By: Shoushan B
Published by: Atmosphere Press
Publication Date: December 2021
Reviewed By: Amy Lignor
Review Date: February 22, 2022
If someone asked me a few months ago, I would have said that I am definitely not a poetry enthusiast and I never was. However, in the past three months, I have been given about ten poetry collections to read and review. And, oddly enough, I feel some strange need for them now. Some of these artists’ literally dive into their souls to put their own heartfelt emotions on the page; others write from a more obstructive point of view about emotions we all feel, extending from very real anger to hatred to love to beauty to the ability to see life while standing in someone else’s shoes.
In a world that is so at odds (still, after all these decades), these poets are able to write the words that, if we take the time to read them, help us better understand and accept our neighbors, communities, and the best and worst life has to offer. When it comes to Through The Soul Into Life, the author has not only dedicated it to “the experience of life,” but went on to split the poems into sections – from the spiral into the abyss, to questioning the authoritative figures who wish to impose their belief system on the rest of us, to the power of the female, with tributes to the inner self, our dear mothers, and so much more.
The focus of this collection, per the author, is a female’s questions. Her endless conundrums, and her journey to search for answers while reclaiming and loving herself and her own personal power in the process. This is an earnest, devout look at a soul suffering through the negative issues life provides, and redefining themselves in order to take away pain or alleviate it to the point where freedom can finally be felt.

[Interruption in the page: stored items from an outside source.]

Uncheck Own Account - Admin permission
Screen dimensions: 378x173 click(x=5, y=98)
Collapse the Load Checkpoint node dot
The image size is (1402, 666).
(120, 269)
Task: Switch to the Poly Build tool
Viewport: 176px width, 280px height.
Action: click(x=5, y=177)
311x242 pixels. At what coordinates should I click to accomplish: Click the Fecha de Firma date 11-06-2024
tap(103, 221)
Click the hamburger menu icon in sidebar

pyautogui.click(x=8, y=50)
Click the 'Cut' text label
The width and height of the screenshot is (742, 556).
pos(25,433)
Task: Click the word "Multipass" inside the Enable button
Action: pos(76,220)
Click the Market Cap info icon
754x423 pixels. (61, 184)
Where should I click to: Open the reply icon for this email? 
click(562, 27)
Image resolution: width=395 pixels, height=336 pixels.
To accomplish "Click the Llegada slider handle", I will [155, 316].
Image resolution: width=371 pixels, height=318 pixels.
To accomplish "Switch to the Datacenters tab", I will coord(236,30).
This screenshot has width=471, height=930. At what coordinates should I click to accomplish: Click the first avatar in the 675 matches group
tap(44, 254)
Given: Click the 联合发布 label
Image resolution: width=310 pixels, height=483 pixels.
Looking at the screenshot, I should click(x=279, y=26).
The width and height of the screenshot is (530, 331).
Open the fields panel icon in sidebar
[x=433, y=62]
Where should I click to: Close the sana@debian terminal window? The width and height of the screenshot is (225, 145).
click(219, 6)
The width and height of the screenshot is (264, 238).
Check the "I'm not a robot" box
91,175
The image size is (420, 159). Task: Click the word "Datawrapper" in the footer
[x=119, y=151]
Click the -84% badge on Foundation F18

One of the greatest sections that personally appealed to me was when the author dove headfirst into human normalcies and reexplored them. Shoushan B spoke about how religion got somehow twisted in this world and we ended up living in guilt, as if we continue to carry the cross that Jesus lifted, instead of looking at the cross as it was meant to be – a symbol of hope and enlightenment. The writer takes on the generations, how negative or frightening things were taught to our children as they grew. Then, the writer goes on to discusses societies and why humanity can fail when a time of poverty becomes the “norm.” The focus of these words are dead set on the fact that we have to learn we are judged or measured by our self-worth and not the value of our pocketbooks.
In another area, speaking about the female power, I ran across one poem that will be set in my head for a long time. Speaking about mothers, Shoushan B talks about the harrowing and brilliant experience of bringing life into the world. How a woman generates super-human energy that has her surpassing all normal physical limitations in order to be humbled when her child is placed into her arms. All I could think of was my daughter while reading this poem, and better understood after all these years the absolute trust females must own in order to yield their bodies to nature in such a frightening way.
Both the complex and the kind are addressed in this collection, and the poet offers spirit and a love for life, for the positive and the negative, that practically jumps off the page and into your own mind like an electric shock. It’s another title that makes poetry a new, exciting path for a reader like me, and I’m grateful for the experience.
Quill says: Through The Soul Into Life presents in-depth, beautiful poems that bring dark subjects into the light and make you rethink, and give thanks, to life itself.